What is important in the example above – the price that you’ve paid – that is 7425,89 USD for each BTC is higher than the ticker ask price – 7425,77 USD – that was initially the lowest ask price in the order book. In this example the difference is very small, but very often, especially on exchanges with low liquidity, the ticker prices differ even 5% from the next available entry in the order book.
This example shows that in order to properly perform the arbitrage you need to look deep into the order books of both exchanges on which you want to perform the arbitrage. The size matters! The bigger the size of your order, the deeper you go in the exchange order book, the worse price you are getting.
Cross-exchange order book matching
The screen below represents arbitrage trade opportunity analysis performed by the MultiTrader platform:
This particular arbitrage opportunity shows that you can buy BCN/BTC low on Binance and sell high on Poloniex.
The Ticker data section shows you that the buy price on Binance is 0.00000046 BTC, while the sell price on Poloniex is 0.00000048 BTC. These prices do not contain exchanges’ trading permissions.
The Cross-exchange order book matching analysis section goes deeper – it shows you how the Binance ask orders can be filled with the Poloniex bid orders. In this section, user can already see the commissions applied to the prices. Maximum amount available for arbitrage is calculated based on matching the bid and ask orders on both exchanges with the use of default commissions.

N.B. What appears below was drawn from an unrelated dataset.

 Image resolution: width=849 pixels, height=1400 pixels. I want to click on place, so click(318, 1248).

MultiTrader matches bid orders from one exchange with ask orders from another going from the top of the list as long as the outcome of arbitrage is positive.

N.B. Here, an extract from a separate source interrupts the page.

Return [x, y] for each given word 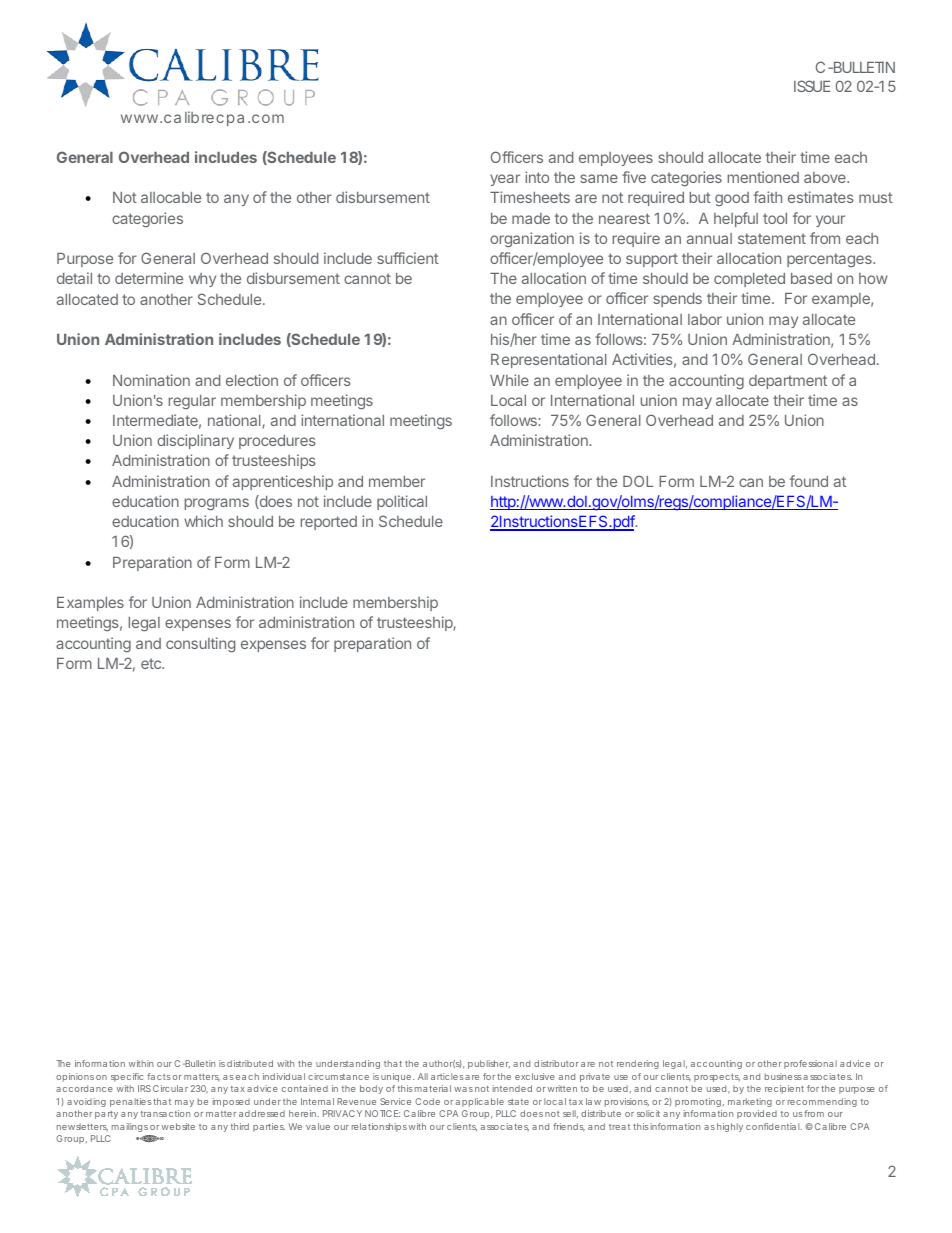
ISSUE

Total amount available for arbitrage is the sum of the orders that were matched (these orders are highlighted with yellow on the list). The total trade price is calculated assuming that the maximum amount available for arbitrage is traded. If you purchase less, the gain may be bigger as the lower asks are matched against higher bids first.
MultiTrader constantly reads the stream of order books from the exchanges and analyses all possible combinations of exchanges and currency pairs. In case in some combination the ticker prices looks promising, MultiTrader conducts detailed order book matching to find out the real size of the arbitrage opportunity. MultiTrader provides user with live stream of current arbitrage opportunities.